In this article
- Where autonomy breaks: silent repair and hidden drift
- A concrete failure: how the pipeline closed a task on diverging reports
- Solution 1: JSON contract between phases
- Solution 2: independent VERIFY outside the agent perimeter
- Solution 3: router and five models for five phases
- Principles and Closing
Where autonomy breaks
Technical debt is the kind of work nobody has time for. It looks like the perfect target for automation: split the roles (PM, system analyst, developer, QA) and run an autonomous loop over the ticket queue.
On paper, it works. In practice, autonomy turns into silent repair.
The agent hits a problem in its environment — and does not report a block. Instead it starts editing neighboring code, poking config files, “optimizing” things it was not asked to touch. The output is “Done”, but half the environment has drifted away from the spec.
I call this hidden drift. Each individual edit looks like a local improvement. Stacked together, they become a silent repair nobody requested — and one that is hard to roll back, because the Git diff stopped representing a single task long ago.
A concrete failure
Today the pipeline closed a task as DONE. The developer agent did the work, ran check_command, got exit=0, reported passed=true.
An independent parallel check returned exit=1.
Nobody lied. check_command contained a test pattern that behaves differently on linux and macOS. The build artifact turned out to be incompatible with the verification environment. The agent saw “success” from its own vantage point. From another vantage point — failure.
This one case shapes the entire architecture downstream. If we trust the agent’s self-report, we trust a slice of the environment it happens to be in. And the environment is a variable.
Solution 1: JSON contract between phases
In early iterations, phases talked to each other in free-form text. The analyst described a plan, the developer read it and interpreted. Sounds like a normal human process. In practice, it produces three problems:
- the model invents fields nobody asked for
- the next phase has to parse free-form text
- “I thought about it and decided to do a bit more” is a real phrase in our logs
We moved to a JSON schema between every pair of phases. Constrained generation via tool_use forces the model to fill exactly the fields the next phase expects, and nothing extra.

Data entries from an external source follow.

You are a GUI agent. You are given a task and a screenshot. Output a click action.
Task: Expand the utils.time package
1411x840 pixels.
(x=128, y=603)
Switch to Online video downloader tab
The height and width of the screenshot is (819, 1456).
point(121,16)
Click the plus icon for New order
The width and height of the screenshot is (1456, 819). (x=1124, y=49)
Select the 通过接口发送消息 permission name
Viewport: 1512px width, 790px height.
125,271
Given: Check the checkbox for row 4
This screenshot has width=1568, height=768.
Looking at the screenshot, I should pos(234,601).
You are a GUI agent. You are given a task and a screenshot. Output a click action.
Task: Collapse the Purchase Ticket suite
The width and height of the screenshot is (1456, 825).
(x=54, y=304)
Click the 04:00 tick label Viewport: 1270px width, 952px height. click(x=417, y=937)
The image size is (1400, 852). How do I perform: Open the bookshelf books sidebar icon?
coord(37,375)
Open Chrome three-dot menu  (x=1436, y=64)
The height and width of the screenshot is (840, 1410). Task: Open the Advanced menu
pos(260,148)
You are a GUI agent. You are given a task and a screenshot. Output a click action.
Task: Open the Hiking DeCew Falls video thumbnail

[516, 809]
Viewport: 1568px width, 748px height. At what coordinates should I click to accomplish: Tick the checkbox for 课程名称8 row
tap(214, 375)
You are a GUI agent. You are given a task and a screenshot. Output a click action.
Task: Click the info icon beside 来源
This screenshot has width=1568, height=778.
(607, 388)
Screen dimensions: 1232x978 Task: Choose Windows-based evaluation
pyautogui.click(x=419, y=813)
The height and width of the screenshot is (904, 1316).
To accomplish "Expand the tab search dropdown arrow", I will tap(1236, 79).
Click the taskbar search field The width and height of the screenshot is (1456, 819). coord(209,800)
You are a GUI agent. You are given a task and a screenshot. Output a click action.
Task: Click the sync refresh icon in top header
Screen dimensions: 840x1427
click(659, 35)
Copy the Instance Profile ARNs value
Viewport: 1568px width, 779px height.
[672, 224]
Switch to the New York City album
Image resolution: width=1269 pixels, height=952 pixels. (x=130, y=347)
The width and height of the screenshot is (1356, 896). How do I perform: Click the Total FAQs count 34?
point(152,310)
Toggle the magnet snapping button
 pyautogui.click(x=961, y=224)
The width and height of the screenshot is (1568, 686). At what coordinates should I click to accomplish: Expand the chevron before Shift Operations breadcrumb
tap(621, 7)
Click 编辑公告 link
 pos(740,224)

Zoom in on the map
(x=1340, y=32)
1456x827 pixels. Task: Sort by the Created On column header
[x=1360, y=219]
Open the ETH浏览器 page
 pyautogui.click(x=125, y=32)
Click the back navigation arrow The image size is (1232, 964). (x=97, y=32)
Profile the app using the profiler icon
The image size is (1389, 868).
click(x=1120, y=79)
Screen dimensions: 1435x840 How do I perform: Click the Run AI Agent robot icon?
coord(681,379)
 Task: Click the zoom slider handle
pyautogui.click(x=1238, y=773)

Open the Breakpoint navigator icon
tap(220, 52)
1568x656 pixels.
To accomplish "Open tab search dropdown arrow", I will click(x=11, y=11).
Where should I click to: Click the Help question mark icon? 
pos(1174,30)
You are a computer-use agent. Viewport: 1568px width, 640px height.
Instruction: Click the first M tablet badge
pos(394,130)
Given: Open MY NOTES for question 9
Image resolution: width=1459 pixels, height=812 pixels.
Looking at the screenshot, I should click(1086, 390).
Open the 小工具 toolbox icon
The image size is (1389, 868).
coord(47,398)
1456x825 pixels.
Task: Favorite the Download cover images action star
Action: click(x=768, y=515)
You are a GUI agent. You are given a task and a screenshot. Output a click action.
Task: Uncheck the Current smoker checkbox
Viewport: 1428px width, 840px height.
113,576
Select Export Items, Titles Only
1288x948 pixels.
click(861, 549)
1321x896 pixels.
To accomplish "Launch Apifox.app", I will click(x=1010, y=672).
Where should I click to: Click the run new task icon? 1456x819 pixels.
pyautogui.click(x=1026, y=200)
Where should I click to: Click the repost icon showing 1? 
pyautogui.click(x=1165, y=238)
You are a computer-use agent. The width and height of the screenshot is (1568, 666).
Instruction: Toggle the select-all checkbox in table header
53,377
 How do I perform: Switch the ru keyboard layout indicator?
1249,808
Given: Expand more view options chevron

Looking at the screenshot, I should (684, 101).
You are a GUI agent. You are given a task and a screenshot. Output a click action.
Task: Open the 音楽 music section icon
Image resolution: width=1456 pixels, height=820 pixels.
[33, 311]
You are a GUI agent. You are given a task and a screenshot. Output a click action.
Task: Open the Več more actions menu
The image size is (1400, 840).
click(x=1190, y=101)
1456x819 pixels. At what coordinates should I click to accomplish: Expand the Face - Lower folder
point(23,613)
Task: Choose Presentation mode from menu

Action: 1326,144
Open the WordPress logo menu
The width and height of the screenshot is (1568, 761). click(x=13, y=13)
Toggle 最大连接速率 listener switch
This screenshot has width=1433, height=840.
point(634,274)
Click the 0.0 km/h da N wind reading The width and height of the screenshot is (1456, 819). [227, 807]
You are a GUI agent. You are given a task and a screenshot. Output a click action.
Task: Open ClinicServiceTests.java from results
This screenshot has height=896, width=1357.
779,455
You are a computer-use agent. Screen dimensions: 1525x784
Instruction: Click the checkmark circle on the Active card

Each transition is a structural artifact bound to the schema. No “free creativity”. Want to add a thought — there is no field for it in the schema, so the thought does not propagate. Free-form text stays in one place only — human-facing comments, which never feed the next step.
The point: the schema is not the “nicest format” for humans, it is the format the next phase needs. If reviewers want to see something else, render a human-readable view from the same JSON. Do not blend the two channels.
Solution 2: independent VERIFY
From the check_command story I extracted a hard rule: verification must live outside the agent.
On the left — the agent’s environment. It runs there: it knows its dependencies, local configs, caches, env vars. It can do whatever it wants. The point is, it reports a result.
On the right — the verify environment. Fresh clone, clean container, no artifacts from the agent, no pre-built binaries. It runs the same check_command from an independent point. If the two results disagree — the task moves to BLOCKED.
This is not more expensive than trusting. One extra verification run costs far less than a silent close with hidden drift. The audit of those closes will happen anyway — just a month later, with the context already lost.
Solution 3: model specialization via router
One universal agent for everything is an anti-pattern. Every phase has its own load profile, and a universal model either overpays or underdelivers.
Five roles for five load types:
- planner — structural decisions, sequencing and precision over JSON
- reasoning specialist — heavy justification, architectural reasoning
- long-context — summarizing documents and long tickets
- executor — short patches, routine operations
- fast chat — conversational replies, simple answers
The router looks at the phase type and artifact complexity, and routes the call to the matching model. Locally, with no lock-in to a single provider. This is about cost, and also about the fact that different models are good at different things — there is no point producing a structural plan with a model tuned for long-form dialogue.
Principles
- Contract discipline beats generation speed. Free-form text between phases is an invitation to drift.
- Do not trust self-report. VERIFY lives outside the agent perimeter.
- Stop explicitly. BLOCKED is a status, not a fallback. If something does not add up — the task waits for a human. It does not close as “Done”.
- Specialization beats universality. A pipeline of specialized models is cheaper and more stable than one large model doing everything.
Closing
Agent autonomy is not freedom. It is a contract. The tighter the contract and the more independent the verification, the less drift and the fewer silent closes.
Knowing when to stop is a skill. A pipeline that can say “I don’t know” is safer than a pipeline that always says “done”.
Architectural question: where in your process is the agent’s self-report currently treated as truth, and what is the smallest step that would put an independent check next to it?